▸ **Task brief**
Could you reproduce the part of the court opinion below on paying a debt in treasury notes, starting with "The defendant did" and going on through "the foregoing decision.", word for word?

-- start Quoted passage --

As the right to recover coin, in payment of a debt, depends entirely upon the action and contract of the parties, the creditor who accepts treasury notes, at their par value, in payment of a debt payable in coin, is precisely in the same position as if he had not contracted for coin in the first instance. The defendant tendered treasury notes in satisfaction of the warrants which were surrendered, and thus the contract between the parties was completely executed. Not, it is true, according to its letter or spirit; but the plaintiffs accepted a performance by the defendant, different in character from what the contract called for. Was not this a complete waiver of their right to subsequently claim damages for the failure to perform, in accordance with the contract ? This is not like the case of an acceptance of a part of a debt in satisfaction of the whole. In that case it might be said there was no consideration’ for the agreement to relinquish what remained; and therefore the balance might be recovered, notwithstanding the agreement to the contrary. But here the law made gold and treasury notes the equivalent for *30the payment of this debt, unless the parties stipulated otherwise. They did at first so stipulate, and the payment might have been enforced in gold; but the subsequent acceptance of treasury notes, the defendant tendering them in satisfaction of the contract, places the plaintiffs in a position that they are estopped to deny that the contract was fully complied with. We take it to be law that the acceptance of a performance, differing'from that. contracted for, will estop the party so accepting from afterwards taking advantage of the failure to perform in accordance with the contract. Such is the position occupied by the plaintiffs.

The defendant did not agree that the notes should be taken at their actual value in the market, but tendered them in full satisfaction of the claim against it. Upon what principle then, can it be held that the plaintiffs could accept, and retain them at a value not assented to by the defendant, and recover the difference in value between them and gold ? If the plaintiffs did not deem the payment in treasury notes a fulfillment of the contract, it was then their duty to reject them entirely and seek their remedy, if any they'had, on the contract. That they protested against payment in paper,-places them in no better position than if nothing had been said by them, as they afterwards voluntarily accepted it. They protested with the tongue, but assented by their acts.

Judgment affirmed.

JOHNSON, J., did not participate in the foregoing decision.

-- end Quoted passage --
-- start Supplied information --

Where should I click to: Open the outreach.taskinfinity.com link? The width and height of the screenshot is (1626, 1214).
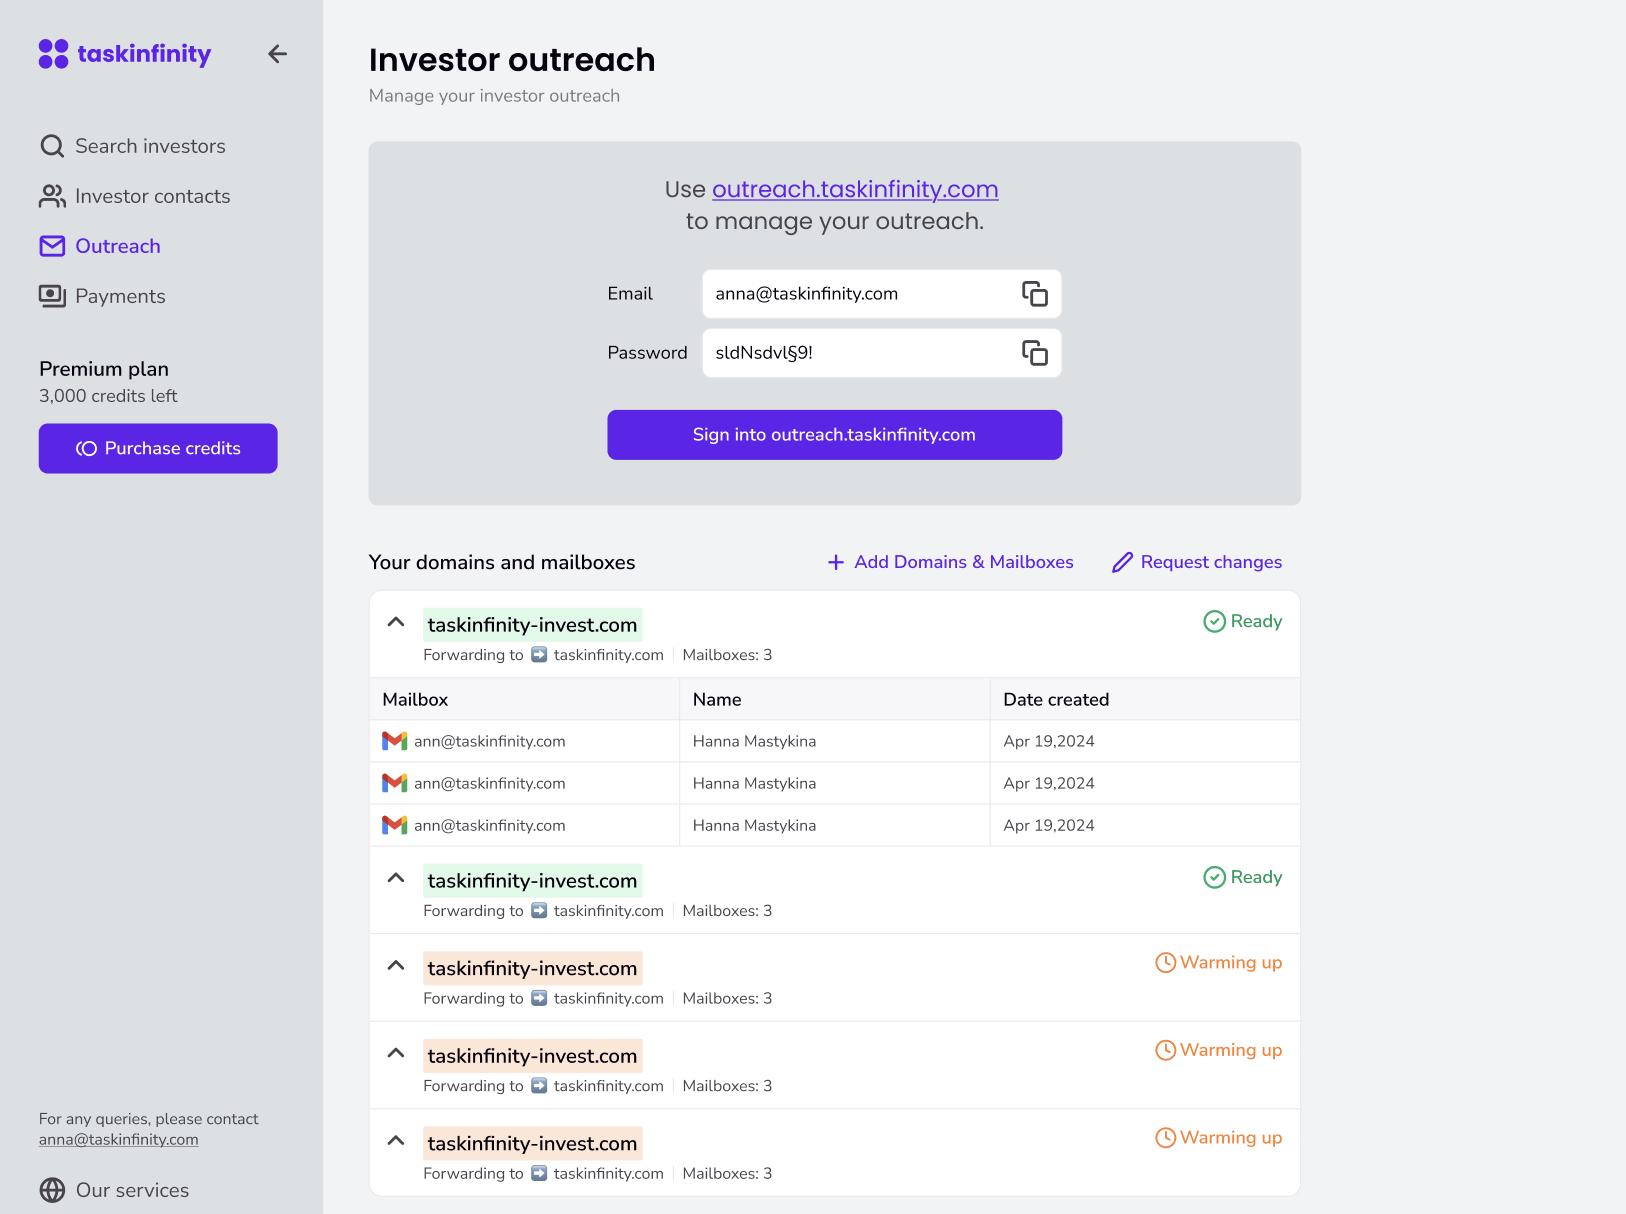point(855,189)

-- end Supplied information --

▸ **Solution to the exercise**
The defendant did not agree that the notes should be taken at their actual value in the market, but tendered them in full satisfaction of the claim against it. Upon what principle then, can it be held that the plaintiffs could accept, and retain them at a value not assented to by the defendant, and recover the difference in value between them and gold ? If the plaintiffs did not deem the payment in treasury notes a fulfillment of the contract, it was then their duty to reject them entirely and seek their remedy, if any they'had, on the contract. That they protested against payment in paper,-places them in no better position than if nothing had been said by them, as they afterwards voluntarily accepted it. They protested with the tongue, but assented by their acts.

Judgment affirmed.

JOHNSON, J., did not participate in the foregoing decision.